There is no doubt that his mother was unaware of the potential effects of her statements, and as my colleague and friend, Fannie LeFlore remarked about people with their brains on autopilot, it is evident that years of unconscious belief in their own sense of exceptionalism and unearned merit, coupled with the desire to appear unbiased, created the dichotomy from the statements, "Joey, no one is better than you. Everyone is your equal and everyone is equal to you," that formed his beliefs and became the Biden Code.
Biden's mother was quite frankly and virtually measuring her son's superiority over others by the unconscious, mixed messages sent to her son early on. She was placing Joe at the top of the "equal ladder" and rather than everyone in the world being equal to each other, these people were only equal by virtue of Joe's supposed superiority, since everyone eventually were subliminally measured by their equalness to him. Confusing to a fault to be sure. In essence, Joe was placed at the head of the table of "all things being equal" by his mother without having any earned reason for being placed there except his family's privilege in doing so. But who was Joe to be the one by which all others were determined equal -- or equal to Joe? It wasn't because he was exceptional, or he necessarily garnered merit, except by his parents at that point along the way and by that point. What subliminal messages were being sent to ol' Joe? And why, by pointing out the Biden Code, is this essay an exercise in understanding the language of white supremacy and nothing more.

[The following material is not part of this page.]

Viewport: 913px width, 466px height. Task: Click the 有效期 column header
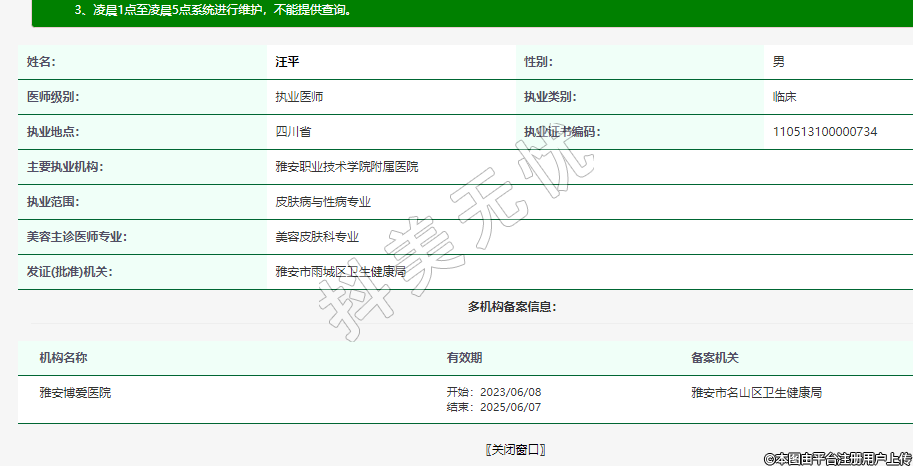pyautogui.click(x=465, y=358)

Because those statements and others like them mask themselves inside of the myth of Meritocracy for white people who want to either consciously or subconsciously deny or dismiss the System of Racism as being the singular reason for Joe’s or any white person's ability to be lovingly placed by his white family into the position of superiority within this insidious reality, while at the same time, providing sufficient cover through the use of the good words, “equal,” and “everyone.” Think of it as the Lincoln approach as opposed to the Robert E. Lee approach.
Therefore, even with his purported modest Pittsburgh, Pennsylvania and Wilmington, Delaware roots, he got his American Dream, became the youngest senator in the United States in 1973, and is now poised for the White House.
And of course, it was all due to merit, and his exceptionalism, not his whiteness that set him on his path; not the unconscious nature of being "better than everyone," nor the System of Racism that may have inevitably and eventually helped to land him on his runway to being “Best.” Indeed, it was the American Way that set his course, and the unconscious, loving words his mother gave him that became the Biden Code.
In this way, many white people can point to their own mediocrity in the form of Meritocracy and discount or outright deny that the existence of the System of Racism was the only mechanism through which the dichotomy within the statements, "no one is better than you, everyone is your equal, and "everyone is equal to you" can ever make sense.
And they can only make sense when you are white and a “regular Joe" in America.